# Linux kompatibler UMTS-Stick (HSUPA)

## valuial

Hallo! Ich suche einen Linux kompatiblen UMTS-Stick (kein PCMCIA, ich will den an nen Tower hängen).

Ich hab' nen XS Stick P14, aber soweit ich das beurteilen kann, ist das ein reines Winmodem, mit dem ich wenig oder gar keine Chance habe unter Linux.

(Sollte doch jemand wissen, dass oder ob der funktioniert, wäre ich über nen kleines howto dankbar.)

Hat hier jemand mit diesen Sticks Erfahrungen und kann mir weiterhelfen?

V

----------

## andi_s

eigentlich sollten die meisten usb-umts sticks linuxtauglich sein...

also einfach mal anstoepseln und dmesg und lsusb hier posten...

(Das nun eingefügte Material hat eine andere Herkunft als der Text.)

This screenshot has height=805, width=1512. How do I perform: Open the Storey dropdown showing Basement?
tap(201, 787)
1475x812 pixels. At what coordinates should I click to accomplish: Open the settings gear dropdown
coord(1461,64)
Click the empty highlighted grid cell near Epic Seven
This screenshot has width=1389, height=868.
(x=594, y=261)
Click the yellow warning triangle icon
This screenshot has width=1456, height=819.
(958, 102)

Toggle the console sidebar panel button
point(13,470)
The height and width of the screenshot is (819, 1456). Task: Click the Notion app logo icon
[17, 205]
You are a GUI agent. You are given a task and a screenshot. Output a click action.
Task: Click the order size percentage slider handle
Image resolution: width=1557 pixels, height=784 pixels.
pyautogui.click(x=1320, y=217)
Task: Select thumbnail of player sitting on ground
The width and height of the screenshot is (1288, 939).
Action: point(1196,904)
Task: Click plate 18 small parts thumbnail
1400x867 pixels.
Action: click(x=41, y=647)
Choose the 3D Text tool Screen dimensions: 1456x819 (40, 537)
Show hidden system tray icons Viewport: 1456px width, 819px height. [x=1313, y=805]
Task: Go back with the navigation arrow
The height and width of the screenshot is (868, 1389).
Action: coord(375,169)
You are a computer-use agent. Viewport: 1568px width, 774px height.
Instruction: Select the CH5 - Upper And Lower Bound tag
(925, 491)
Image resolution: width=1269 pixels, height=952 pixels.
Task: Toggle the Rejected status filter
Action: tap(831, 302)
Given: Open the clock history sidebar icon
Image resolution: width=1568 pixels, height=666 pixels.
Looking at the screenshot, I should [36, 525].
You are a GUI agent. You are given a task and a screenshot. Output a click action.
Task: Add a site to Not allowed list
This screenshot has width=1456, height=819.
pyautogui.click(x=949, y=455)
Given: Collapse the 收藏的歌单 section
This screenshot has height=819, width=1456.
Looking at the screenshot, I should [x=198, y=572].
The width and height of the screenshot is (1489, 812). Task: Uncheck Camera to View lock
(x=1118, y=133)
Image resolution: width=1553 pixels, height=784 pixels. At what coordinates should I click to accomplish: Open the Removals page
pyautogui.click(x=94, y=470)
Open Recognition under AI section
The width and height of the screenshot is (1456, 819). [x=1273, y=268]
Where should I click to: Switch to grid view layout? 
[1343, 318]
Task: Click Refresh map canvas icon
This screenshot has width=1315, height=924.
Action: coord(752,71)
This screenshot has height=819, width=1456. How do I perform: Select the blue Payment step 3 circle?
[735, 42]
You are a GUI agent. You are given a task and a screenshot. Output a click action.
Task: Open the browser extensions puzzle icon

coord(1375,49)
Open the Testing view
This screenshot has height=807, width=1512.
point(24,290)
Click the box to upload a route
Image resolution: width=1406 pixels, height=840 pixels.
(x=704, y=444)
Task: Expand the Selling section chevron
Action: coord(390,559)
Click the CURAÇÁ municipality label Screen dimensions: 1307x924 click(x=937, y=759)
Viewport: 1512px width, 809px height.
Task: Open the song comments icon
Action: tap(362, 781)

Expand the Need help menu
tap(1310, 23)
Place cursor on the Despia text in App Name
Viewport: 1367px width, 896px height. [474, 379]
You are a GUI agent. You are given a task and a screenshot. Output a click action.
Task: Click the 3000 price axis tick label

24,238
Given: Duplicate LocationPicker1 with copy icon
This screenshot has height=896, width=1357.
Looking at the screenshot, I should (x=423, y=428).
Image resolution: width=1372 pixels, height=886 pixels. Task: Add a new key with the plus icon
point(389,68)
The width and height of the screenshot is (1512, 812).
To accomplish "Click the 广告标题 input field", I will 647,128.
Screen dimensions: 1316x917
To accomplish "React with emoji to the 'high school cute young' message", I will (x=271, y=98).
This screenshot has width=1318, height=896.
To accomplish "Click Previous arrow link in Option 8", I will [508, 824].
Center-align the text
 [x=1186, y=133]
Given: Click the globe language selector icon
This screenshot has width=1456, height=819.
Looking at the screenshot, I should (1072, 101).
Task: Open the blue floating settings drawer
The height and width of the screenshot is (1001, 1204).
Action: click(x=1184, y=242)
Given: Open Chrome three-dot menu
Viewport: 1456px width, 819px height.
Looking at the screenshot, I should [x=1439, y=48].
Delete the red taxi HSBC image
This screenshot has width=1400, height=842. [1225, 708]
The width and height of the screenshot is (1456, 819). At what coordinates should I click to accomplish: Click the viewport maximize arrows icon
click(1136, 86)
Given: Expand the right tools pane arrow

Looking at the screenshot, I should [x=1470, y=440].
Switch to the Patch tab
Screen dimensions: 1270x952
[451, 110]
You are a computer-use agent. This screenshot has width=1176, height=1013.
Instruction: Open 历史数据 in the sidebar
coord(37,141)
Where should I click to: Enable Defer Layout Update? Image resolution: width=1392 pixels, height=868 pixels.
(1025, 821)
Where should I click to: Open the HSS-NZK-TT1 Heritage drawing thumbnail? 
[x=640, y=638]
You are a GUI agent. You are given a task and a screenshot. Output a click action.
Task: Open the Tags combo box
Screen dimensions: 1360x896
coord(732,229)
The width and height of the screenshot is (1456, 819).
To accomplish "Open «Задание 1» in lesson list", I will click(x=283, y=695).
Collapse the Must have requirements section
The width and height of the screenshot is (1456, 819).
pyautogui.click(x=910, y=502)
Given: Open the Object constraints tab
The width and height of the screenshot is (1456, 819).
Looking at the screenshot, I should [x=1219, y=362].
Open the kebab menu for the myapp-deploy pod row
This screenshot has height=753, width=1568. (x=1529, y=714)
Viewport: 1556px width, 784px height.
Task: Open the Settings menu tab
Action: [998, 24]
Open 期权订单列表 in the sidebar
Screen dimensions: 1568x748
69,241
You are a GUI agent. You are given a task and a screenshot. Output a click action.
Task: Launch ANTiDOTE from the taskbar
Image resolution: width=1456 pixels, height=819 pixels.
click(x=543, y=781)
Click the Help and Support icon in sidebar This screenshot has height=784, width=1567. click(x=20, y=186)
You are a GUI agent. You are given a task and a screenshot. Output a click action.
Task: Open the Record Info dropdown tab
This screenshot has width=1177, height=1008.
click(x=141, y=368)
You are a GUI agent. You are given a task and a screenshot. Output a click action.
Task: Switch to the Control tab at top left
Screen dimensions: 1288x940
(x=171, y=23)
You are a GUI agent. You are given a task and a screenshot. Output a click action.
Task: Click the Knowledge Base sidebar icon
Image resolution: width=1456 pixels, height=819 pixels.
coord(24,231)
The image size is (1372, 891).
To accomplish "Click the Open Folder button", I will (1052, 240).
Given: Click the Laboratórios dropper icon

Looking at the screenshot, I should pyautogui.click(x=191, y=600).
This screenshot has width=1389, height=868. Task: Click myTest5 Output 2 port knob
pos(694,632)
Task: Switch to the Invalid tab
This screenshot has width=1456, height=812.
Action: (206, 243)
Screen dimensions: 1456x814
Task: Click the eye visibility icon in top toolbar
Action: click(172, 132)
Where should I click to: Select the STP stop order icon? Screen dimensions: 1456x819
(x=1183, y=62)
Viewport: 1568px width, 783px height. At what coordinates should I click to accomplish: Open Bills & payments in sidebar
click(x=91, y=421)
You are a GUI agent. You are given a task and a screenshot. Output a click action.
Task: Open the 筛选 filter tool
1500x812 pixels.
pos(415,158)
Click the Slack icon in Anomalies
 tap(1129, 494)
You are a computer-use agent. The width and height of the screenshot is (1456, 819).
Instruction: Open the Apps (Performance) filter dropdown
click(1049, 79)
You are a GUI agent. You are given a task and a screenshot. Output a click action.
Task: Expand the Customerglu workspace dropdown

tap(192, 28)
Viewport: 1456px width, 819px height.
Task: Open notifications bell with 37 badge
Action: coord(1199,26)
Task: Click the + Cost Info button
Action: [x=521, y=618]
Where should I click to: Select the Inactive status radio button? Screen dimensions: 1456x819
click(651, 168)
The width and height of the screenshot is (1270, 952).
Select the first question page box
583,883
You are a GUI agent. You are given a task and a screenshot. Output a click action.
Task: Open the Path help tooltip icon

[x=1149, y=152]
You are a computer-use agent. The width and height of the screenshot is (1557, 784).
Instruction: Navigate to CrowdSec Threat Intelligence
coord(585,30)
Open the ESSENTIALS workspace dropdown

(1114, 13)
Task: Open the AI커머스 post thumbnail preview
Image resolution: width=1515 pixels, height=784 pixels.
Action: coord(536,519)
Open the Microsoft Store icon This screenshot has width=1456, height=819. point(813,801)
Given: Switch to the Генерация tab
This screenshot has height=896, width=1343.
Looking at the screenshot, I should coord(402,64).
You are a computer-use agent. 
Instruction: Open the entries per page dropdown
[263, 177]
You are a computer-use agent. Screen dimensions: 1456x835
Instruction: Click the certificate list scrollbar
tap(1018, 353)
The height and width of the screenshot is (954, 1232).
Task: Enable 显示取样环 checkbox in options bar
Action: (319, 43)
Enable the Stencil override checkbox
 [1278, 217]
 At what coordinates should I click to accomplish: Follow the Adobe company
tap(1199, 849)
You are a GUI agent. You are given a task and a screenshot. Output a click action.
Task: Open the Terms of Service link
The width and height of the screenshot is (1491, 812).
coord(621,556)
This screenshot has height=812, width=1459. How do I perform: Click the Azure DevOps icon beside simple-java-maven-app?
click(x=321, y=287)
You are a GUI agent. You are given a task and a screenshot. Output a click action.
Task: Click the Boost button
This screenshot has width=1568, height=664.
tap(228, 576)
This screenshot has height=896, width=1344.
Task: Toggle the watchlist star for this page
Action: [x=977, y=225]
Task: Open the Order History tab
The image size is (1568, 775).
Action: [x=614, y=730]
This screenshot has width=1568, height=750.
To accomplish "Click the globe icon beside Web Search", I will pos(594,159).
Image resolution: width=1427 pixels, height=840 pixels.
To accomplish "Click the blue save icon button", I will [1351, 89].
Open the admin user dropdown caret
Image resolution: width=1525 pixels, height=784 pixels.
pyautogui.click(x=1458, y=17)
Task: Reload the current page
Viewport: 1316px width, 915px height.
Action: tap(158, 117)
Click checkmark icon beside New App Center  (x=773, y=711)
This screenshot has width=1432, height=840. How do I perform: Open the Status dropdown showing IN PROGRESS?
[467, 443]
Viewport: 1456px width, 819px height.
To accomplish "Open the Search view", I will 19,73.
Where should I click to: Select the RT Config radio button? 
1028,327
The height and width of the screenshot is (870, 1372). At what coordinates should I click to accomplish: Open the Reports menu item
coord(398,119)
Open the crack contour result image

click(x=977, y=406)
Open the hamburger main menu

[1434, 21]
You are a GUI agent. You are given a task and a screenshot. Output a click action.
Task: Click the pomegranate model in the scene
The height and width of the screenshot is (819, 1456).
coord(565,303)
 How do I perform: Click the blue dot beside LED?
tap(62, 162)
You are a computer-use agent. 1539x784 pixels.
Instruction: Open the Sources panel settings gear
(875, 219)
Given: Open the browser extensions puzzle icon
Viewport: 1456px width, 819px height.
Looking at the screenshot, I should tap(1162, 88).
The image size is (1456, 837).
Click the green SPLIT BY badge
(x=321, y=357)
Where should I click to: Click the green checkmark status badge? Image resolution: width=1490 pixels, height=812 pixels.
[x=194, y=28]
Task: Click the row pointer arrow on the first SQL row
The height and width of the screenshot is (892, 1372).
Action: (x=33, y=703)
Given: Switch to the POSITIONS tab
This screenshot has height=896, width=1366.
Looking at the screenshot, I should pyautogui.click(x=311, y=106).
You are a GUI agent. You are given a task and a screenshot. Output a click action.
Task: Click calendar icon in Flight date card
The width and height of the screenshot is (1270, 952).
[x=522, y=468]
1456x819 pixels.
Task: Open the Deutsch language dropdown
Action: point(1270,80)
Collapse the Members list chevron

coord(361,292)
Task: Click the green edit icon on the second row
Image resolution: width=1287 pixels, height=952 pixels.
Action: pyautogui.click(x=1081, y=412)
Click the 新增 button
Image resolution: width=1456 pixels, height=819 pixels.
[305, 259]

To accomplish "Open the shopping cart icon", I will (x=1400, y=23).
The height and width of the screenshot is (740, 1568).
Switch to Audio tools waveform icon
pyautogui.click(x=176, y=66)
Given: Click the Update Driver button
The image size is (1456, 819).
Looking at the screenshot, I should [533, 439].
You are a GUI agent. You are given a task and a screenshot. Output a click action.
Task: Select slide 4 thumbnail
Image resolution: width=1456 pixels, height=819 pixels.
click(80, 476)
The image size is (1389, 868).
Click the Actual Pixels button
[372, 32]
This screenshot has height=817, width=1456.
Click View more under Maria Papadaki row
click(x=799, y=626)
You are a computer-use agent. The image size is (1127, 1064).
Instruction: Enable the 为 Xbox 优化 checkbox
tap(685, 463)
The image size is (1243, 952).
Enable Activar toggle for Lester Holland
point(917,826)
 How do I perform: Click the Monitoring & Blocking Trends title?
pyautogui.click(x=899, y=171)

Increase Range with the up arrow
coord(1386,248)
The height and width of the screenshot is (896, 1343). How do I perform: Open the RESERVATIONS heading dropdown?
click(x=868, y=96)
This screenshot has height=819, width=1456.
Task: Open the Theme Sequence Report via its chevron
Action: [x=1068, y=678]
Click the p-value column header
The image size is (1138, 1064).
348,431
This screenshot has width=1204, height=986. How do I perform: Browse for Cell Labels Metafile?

ansonsten funktioniert der O2-USB-Stick auf jeden fall unter linux.

----------

## astaecker

Laut Dan Williams (einem Modemmanager Entwickler) sind Sierra, Novatel, Option und Ericsson Chipsätze zu empfehlen, im Gegensatz zu Huawei und ZTE Chipsätzen.

----------

## b3cks

Die SuFu beantwortet alle Fragen. Ist aber wohl zu einfach.

----------

## musv

 *arlsair wrote:*   

> im Gegensatz zu Huawei und ZTE Chipsätzen.

 

Ich hab 'nen 1&1-Stick mit ZTE-Chipsatz. Läuft problemlos.

----------

## SvenFischer

O2 Stick mit wvdial ohne Probleme

----------

## arfe

 *b3cks wrote:*   

> Die SuFu beantwortet alle Fragen. Ist aber wohl zu einfach.

 

Sehr destruktive und sinnfreie Antwort zu einem Problem von einen Gentoo User!   :Rolling Eyes: 

----------

## cryptosteve

Das war nur eine Ergänzung. Die Frage des OP ist ja bereits hinreichend beantwortet worden.

----------

## LinuxTom

Seit ich nm-applet nehme, habe ich weder mit Aldi noch T-Online mehr Probleme. Einfach anstöpseln und fertig. Selbst alte PPPoE-Modems ohne Probleme. Für meinen Laptop. Im Server würde ich auch eine andere Variante bevorzugen, doch glücklicherweise brauche ich die da auch nicht.  :Wink: 

----------

## b3cks

 *arfe wrote:*   

>  *b3cks wrote:*   Die SuFu beantwortet alle Fragen. Ist aber wohl zu einfach. 
> 
> Sehr destruktive und sinnfreie Antwort zu einem Problem von einen Gentoo User!  

 

Wo ist die denn bitte sinnfrei? valuial sucht einen Linux tauglichen UMTS-Stick. Die Suche nach "umts" via der Boardsuchfunktion ergibt allein für die deutschsprachigen Unterforen diverse Threads in denen recht klar steht, welche UMTS-Sticks und welche Anbieter problemlos laufen. Google liefert sogar noch mehr Ergebnisse. Man findet Anleitungen, Hinweise und Infos. Wozu also noch einen Thread zu diesem Thema und zum wiederholten male eine solche Frage? Zumal wenn auch die Weiterführung eines alten Threads sinnvoller gewesen wäre.

----------